We use notation $# (x_{i}, x_{j})$ to refer to the number of times the center entry $x_{i}$ co-occurred with context entry $x_{j}$ in D. We also define $p (x_{i}, x_{j})$ as the set of positions in the corpus where $x_{i}$ is the center word and $x_{j}$ is a context word. Similarly $# (x)$ is the number of times entry x occurred in D as a center word. Finally, let d be the dimension of the vector space, so that for each entry x in V, has two corresponding vectors ${\vec{x}}_{C}$ and ${\vec{x}}_{F} \in R^{d}$ , which correspond to the vector representation of x as a context or as a center entry, respectively.
3.2. Formal definition

Fig. 1.

Process for Vecsigrafo generation from a text corpus.
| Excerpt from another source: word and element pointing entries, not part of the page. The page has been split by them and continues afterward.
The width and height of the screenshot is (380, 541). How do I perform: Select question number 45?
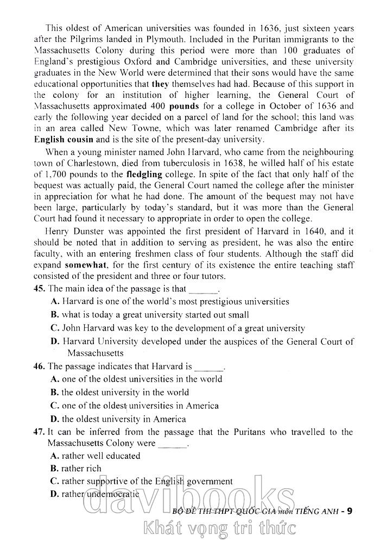39,289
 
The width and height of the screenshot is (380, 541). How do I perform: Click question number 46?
39,366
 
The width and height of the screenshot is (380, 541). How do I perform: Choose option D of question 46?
55,419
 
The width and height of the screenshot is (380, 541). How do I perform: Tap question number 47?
39,432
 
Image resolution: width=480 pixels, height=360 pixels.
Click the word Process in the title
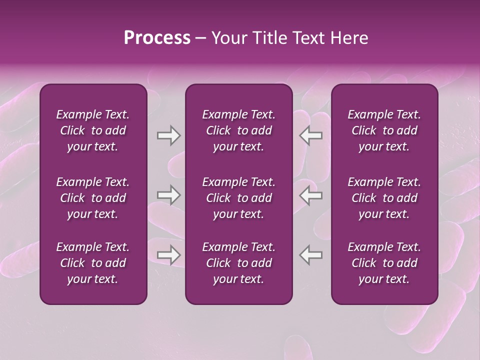pos(157,38)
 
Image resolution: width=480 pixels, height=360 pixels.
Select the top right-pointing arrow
pos(168,136)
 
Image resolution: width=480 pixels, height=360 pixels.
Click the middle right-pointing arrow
pos(168,195)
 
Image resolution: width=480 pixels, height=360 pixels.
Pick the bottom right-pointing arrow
pos(168,255)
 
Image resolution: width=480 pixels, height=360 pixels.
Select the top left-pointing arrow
pos(311,136)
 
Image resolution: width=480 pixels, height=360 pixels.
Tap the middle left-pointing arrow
pos(311,195)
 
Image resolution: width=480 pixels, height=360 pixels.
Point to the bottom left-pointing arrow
pos(311,255)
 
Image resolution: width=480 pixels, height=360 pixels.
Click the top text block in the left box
pos(93,130)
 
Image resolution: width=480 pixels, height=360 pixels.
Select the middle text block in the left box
pos(93,198)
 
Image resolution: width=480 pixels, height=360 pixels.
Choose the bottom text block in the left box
pos(93,263)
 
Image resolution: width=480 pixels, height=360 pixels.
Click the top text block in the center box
pos(238,130)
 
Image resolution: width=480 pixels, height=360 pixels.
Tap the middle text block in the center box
pos(238,198)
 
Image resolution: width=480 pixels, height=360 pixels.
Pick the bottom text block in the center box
pos(238,263)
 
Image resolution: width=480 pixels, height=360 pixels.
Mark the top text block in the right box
pos(384,130)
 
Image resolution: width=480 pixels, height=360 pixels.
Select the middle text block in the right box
pos(384,198)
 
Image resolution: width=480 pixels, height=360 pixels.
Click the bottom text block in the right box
pos(384,263)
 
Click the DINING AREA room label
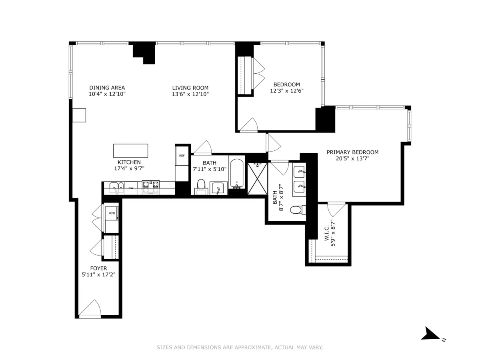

The overall process for learning joint word and concept embeddings in what we call a Vecsigrafo (derived from the term Sensigrafo, Expert System’s KG10 ¹⁰

Sensigrafo, Expert System’s knowledge graph: https://www.expertsystem.com/products/cogito-cognitive-technology/semantic-technology/knowledge-graph.

) is depicted in Fig. 1. We start with a text corpus on which we apply tokenization and word sense disambiguation (WSD). Tokenization on its own results in a sequence of tokens. WSD further results in a disambiguated corpus, an enriched form of the sequence of tokens, whereby there are additional sequences aligned to the initial sequence of tokens. In this work we use the following additional sequences: lemmas, concepts and grammar types. The grammar type assigns a part-of-speech identifier to each token (e.g. article, adjective, adverb, noun, proper noun, punctuation mark); we use these for filtering, but not for generating embeddings. Since some tokens may have no associated lemma or concept, we pad these sequences with

\emptyset_{L}

and

\emptyset_{C}

, which are never included in the vocabulary V.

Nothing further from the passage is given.